International Documentary on How Imelda Became “The Kingmaker” to be Dubbed in Tagalog

IMG: screencap from “The Kingmaker”

MANILA, Philippines – Director Lauren Greenfield’s 2019 documentary film “The Kingmaker”, which follows how Imelda Marcos – with her charm, beauty, and vision – became a driving force during her husband’s regime, will be dubbed in Tagalog, making it more accessible to a wider Filipino audience.

Along with being dubbed, the film will get five separate versions captioned in five local dialects: Tagalog, Bisaya, Ilocano, Bicolano, and Hiligaynon, as stated in Greenfield’s recent tweet.

Earlier this month, Greenfield announced that an arrangement with ABS-CBN and iWantTFC has made free online viewing of the film possible on Vimeo.

Currently, the almost two-hour long documentary can also be streamed for free on Youtube.

The film gives the audience a brief background of Imelda’s early days, as an eight-year-old who lost her mother – a significant detail that contributed to her longing of finding a replacement for her mother’s love.

This longing for love was eventually satiated by a smitten Ferdinand Marcos, who Imelda stated in the film proposed to her 20 minutes after they met and married her 11 days later.

As the former first lady recounts significant events during her late husband’s reign, she says she has then found this love by being the “mother of the nation”.

“The Kingmaker” tackles, through Imelda’s eyes, her visions and influence during the Marcos regime, martial law, EDSA revolution, their family’s exile, and eventual return to the Philippines.

To give her documentary the right balance, the Marcoses’ narratives were featured side-by-side with that of the people who experienced contradicting situations imposed on them during Marcos’ rule.

In her exclusive interview with Rappler in 2019, Greenfield said regarding the film’s purpose: “We need to remember the past, we need to understand history. We need to be informed, because as we talked about before, these things happen little by little, and you don’t always see the big picture.”

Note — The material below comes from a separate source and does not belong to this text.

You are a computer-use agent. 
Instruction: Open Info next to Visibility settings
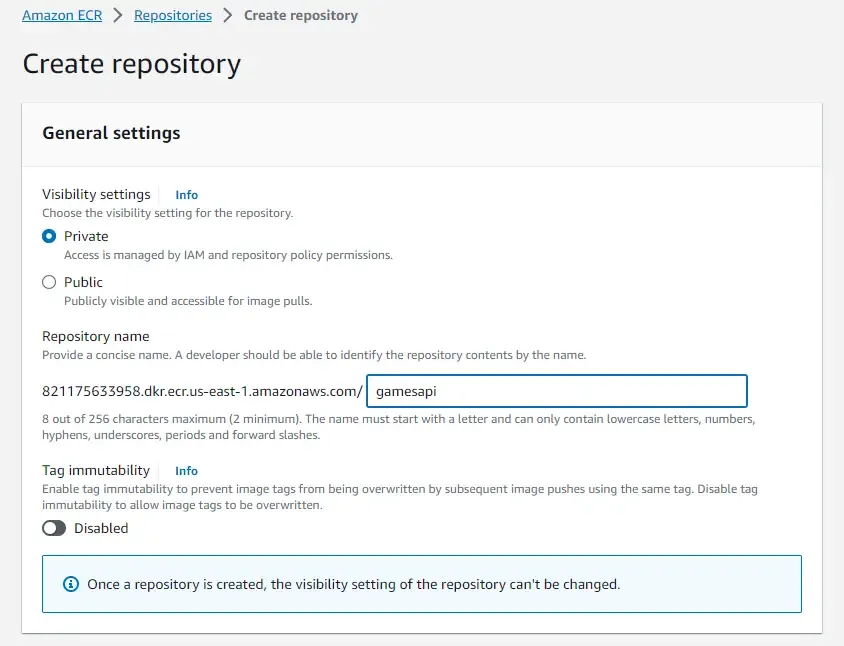coord(186,194)
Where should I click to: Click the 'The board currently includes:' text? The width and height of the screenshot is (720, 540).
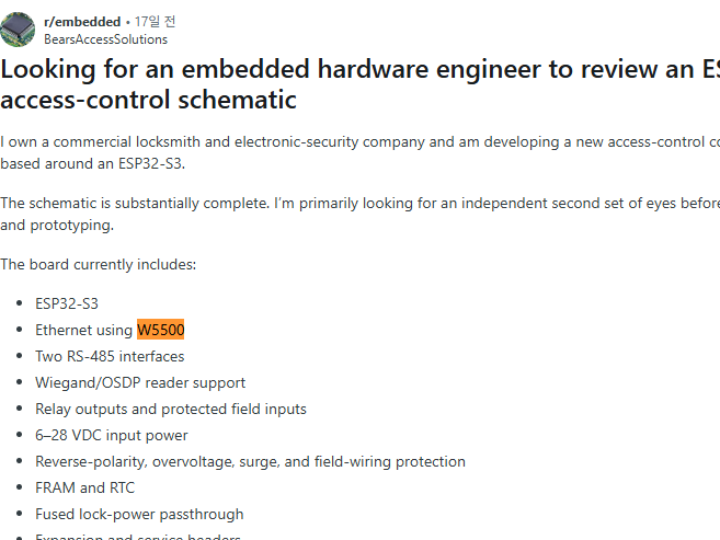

“I would like people to take also the manipulation of information and the way it can impact elections. I hope it has resonance in the Philippines, but also, outside the Philippines,” she added.

Along the storyline, the attention is somewhat shifted to the subject’s son, who at the time was running for vice president – a move seen to reinstate and rehabilitate the Marcos name in politics.

This coming elections, Ferdinand Marcos Jr. is once again vying for a national position – this time for the presidential seat – where he goes against Ernesto Abella, Leody De Guzman, Isko Moreno Domagoso, Norberto Gonzales, Ping Lacson, Faisal Mangondato, Jose Montemayor Jr, Manny Pacquiao, and Leni Robredo (his past opponent for the vice presidential position in 2016).

As the May 9 elections draw nearer, Caritas Philippines National Director Bishop Jose Colin Bagaforo urged voters to pray for all the candidates that they may have strength, good health and clarity of mind as to their true purpose in seeking to be elected.